Ce contexte de crise est propice à s’interroger sur la nature de l’objet vers lequel la pratique curative est dirigée : quels sont les contours de cet esprit que l’on cherche à soigner ? Entre psychanalyse, psychiatrie et neurosciences, la conception de l’esprit oscille entre une entité immatérielle (la psyché) appréhendée au niveau symbolique par le travail de parole, et un objet matériel (le cerveau) dont il serait possible de cartographier les régions ou d’identifier les composantes fondamentales. Entre ambition naturaliste et savoir-faire du thérapeute, la science du soin de l’esprit se confronte parfois à deux formes de réductionnisme : soit évaporé dans une sorte d’éther mental, soit confiné à l’enclos du crâne, l’esprit est limité à une perspective exclusivement subjective, ou au contraire à un objet observable et mesurable. Contre ces réductionnismes, ce séminaire revendique une dimension écologique de l’esprit, un esprit incarné dans des situations, déployé dans des dynamiques sociales, façonné par les prothèses techniques qui transforment les possibilités d’interaction avec le monde. Cette approche incarnée et énactive ouvre la possibilité d’une pratique du soin aux différents points de contact de l’esprit et de son milieu : habitat, dynamique sociale, enculturation, outils techniques, etc. Elle laisse aussi imaginer les possibles reconfigurations de l’esprit selon les techniques qu’il utilise, et invite ainsi à se ressaisir d’une question souvent absente des travaux portant sur les disciplines médicales et le soin : dans quelle mesure la technique participe-t-elle à la formation, à l’altération ou encore à la régénération de l’esprit ?
Ce dossier réunit des contributions permettant d’aborder ces questions par différents angles. Un premier axe est temporel : les contributions des historien·ne·s Zoë Dubus, Jean-Claude Dupont et Hervé Guillemain rendent compte de trajectoires dans l’élaboration des savoirs et des soins en psychiatrie, tandis que celles d’Anne-Marie Gagné-Julien et d’Anne Alombert esquisse un paysage plus propre à la situation contemporaine, les premières éclairant les autres, et réciproquement.
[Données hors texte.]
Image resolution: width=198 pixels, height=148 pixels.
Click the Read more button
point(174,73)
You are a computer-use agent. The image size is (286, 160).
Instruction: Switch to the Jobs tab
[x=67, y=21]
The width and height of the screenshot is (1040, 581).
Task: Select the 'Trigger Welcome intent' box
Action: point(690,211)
Un second axe explore la variété des pratiques du soin de l’esprit : les contributions d’Elodie Gratreau et de Baptiste Moutaud abordent les pratiques d’élaboration des savoirs sur l’esprit dans une perspective contemporaine, en dialogue avec les neurosciences, tandis que les contribution d’Anne Guénand et de Rénald Gaboriau rendent compte d’expériences de conception dans le soin de l’esprit, dans une perspective de design orienté utilisateur·rice·s.
Les contributions prennent de nombreuses formes, du working paper au diaporama commenté en passant par la traduction d’un texte et par des résumés longs accompagnant les vidéos de conférences ayant eu lieu pendant le séminaire. Cette variété de format, permise par la structure particulière des Cahiers Costech, restitue à la fois la dimension pédagogique du séminaire PHITECO – dont le public est majoritairement étudiant – et l’activité d’une recherche riche, vivante et incorporée.